RECORDS FOR THE EXERCISE below:
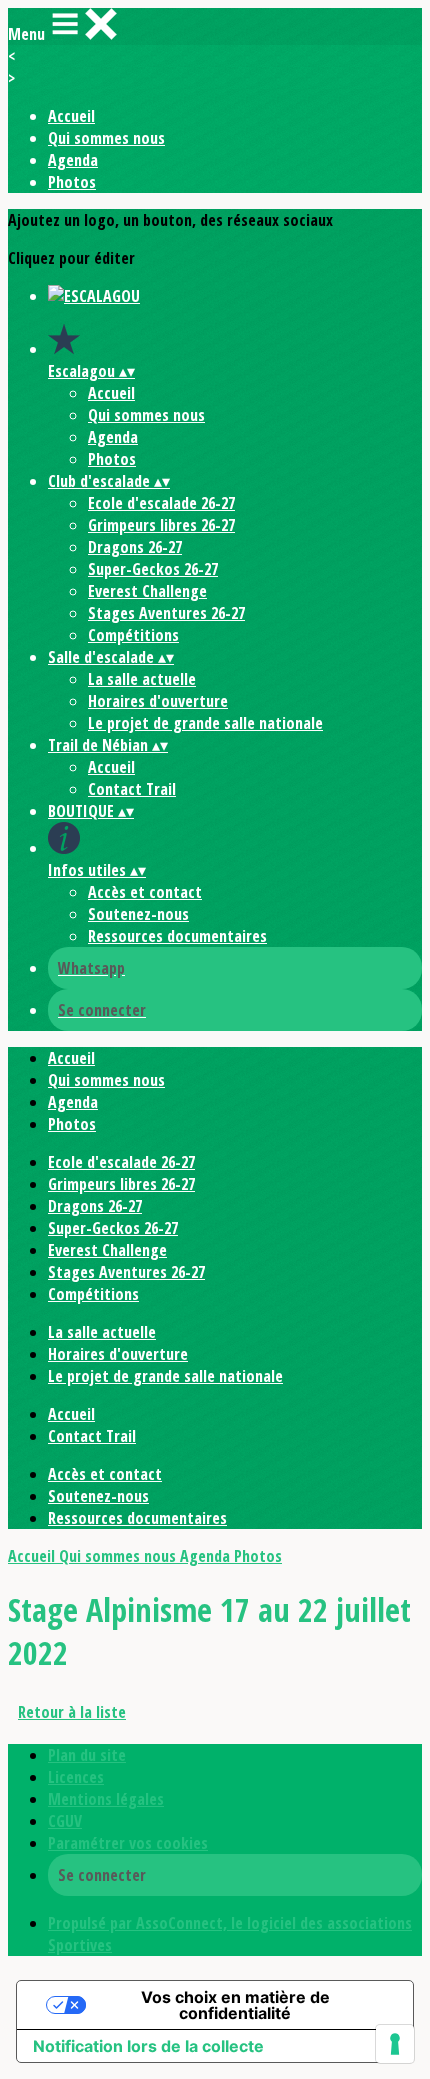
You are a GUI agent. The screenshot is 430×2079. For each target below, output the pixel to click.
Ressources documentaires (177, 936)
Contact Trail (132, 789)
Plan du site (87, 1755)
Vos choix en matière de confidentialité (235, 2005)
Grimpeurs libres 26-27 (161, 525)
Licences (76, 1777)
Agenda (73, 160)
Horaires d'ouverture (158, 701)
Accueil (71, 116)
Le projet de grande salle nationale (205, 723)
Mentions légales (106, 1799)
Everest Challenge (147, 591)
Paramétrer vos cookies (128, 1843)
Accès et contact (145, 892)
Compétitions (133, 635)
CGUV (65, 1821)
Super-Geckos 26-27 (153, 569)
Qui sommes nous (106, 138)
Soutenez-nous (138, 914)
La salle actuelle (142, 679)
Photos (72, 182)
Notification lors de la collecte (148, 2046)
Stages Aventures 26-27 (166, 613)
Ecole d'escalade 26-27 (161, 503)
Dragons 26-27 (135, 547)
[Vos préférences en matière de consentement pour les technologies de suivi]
End of RECORDS FOR THE EXERCISE.
*DESCRIPTION OF THE TASK*.
Set down, word for word and with no other lines, the listing from the line marked by "Accueil (71, 116)" through its final line.

*TASK SOLUTION*.
Accueil (71, 116)
Le projet de grande salle nationale (205, 723)
Mentions légales (106, 1799)
Everest Challenge (147, 591)
Paramétrer vos cookies (128, 1843)
Accès et contact (145, 892)
Compétitions (133, 635)
CGUV (65, 1821)
Super-Geckos 26-27 (153, 569)
Qui sommes nous (106, 138)
Soutenez-nous (138, 914)
La salle actuelle (142, 679)
Photos (72, 182)
Notification lors de la collecte (148, 2046)
Stages Aventures 26-27 (166, 613)
Ecole d'escalade 26-27 (161, 503)
Dragons 26-27 (135, 547)
[Vos préférences en matière de consentement pour les technologies de suivi]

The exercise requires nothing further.